The original paper seems to suggest that we have a handful of controls, all of which can contribute to the same goal (long term memory):

2.6 Context Stacks

... several different ways to increase the receptive field size of a WaveNet: increasing the number of dilation stages, using more layers, larger filters, greater dilation factors, or a combination thereof.

lemonzi commented 7 years ago

Hi @Sciss, of course! :) I hear a lot of science is happening on Twitter nowadays, though.

WaveNet is a recursive model; although it has access to a wide range of samples in the past to generate the current sample (unlike recurrent networks, which only have access to the "input conditioning" and the last internal state), samples are still generated with a "feedback loop". This means the input has to match the output (either a scalar value or a probability distribution), as the output will be in the input for the next sample. You can do any pre-processing, such as embed a local or global condition to the input, but this pre-processing should be casual, which frequency domain transforms are not. The model as it is implemented now further requires that the pre-processing is point-wise, applied sample-by-sample.
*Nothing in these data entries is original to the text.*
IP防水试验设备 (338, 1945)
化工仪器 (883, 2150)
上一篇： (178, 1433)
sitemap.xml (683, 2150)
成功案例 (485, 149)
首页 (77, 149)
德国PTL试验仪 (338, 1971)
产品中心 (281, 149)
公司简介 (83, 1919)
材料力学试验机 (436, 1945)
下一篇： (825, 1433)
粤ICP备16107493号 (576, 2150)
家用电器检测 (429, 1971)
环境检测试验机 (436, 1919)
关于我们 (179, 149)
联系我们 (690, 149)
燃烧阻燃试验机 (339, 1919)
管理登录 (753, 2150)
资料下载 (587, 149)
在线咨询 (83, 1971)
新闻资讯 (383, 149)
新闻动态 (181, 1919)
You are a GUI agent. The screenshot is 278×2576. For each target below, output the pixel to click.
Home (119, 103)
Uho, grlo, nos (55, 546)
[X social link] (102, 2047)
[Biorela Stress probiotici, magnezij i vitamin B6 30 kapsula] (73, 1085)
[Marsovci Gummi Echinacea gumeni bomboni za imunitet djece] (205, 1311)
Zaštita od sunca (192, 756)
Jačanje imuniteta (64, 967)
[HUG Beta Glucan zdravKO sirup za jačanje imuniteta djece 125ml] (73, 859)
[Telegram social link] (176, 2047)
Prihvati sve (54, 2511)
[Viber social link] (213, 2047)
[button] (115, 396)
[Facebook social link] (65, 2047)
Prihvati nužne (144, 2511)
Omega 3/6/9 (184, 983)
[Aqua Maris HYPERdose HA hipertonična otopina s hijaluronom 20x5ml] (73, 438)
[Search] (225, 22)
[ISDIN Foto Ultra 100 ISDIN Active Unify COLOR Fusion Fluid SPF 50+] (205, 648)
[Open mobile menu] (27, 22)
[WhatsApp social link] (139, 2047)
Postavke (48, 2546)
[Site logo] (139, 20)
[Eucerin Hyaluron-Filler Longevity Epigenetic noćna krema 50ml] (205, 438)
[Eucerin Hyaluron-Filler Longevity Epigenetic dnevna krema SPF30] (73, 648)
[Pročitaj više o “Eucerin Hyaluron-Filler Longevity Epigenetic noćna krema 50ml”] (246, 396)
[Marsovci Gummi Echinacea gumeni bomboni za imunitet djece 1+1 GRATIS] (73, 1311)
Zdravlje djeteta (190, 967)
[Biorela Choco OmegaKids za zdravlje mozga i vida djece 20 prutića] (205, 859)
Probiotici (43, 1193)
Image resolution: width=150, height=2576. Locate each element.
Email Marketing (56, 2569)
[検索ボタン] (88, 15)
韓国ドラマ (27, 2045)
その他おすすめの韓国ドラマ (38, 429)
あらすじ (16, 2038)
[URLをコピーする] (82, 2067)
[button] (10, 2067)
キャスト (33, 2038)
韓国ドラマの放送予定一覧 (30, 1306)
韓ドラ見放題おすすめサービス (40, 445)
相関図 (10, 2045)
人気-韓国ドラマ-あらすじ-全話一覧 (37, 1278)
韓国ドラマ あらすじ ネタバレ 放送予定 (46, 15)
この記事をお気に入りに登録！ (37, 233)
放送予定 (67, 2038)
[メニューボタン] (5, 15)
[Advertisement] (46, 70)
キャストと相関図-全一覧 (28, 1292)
What some people have done is to use as input and output a time-frequency distribution, and then use an external means of conversion (such as the short-time spectral magnitude, using STFT to get input and the Griffin-Lim algorithm to reconstruct the phase of the output). Others have even trained two networks; one that learns how to predict the spectrum, and the other that is conditioned on the spectrum and predicts the raw audio. That would be the easy way to go if you want to incorporate wavelets.

These memory controls are mostly in the hyperparameters in wavenet_params.json, although the filter width ("larger filters") is fixed to 2 (https://github.com/ibab/tensorflow-wavenet/blob/master/wavenet/model.py#L340). However, to me, the term Long-Term Memory suggests that the model can "remember" things by storing them and recalling them at a later stage. The WaveNet will always have a limited working memory, although having dilated convolutions (that's its true strength) allows that memory to be very large by not including redundant information and having separate "slots" for different time scales.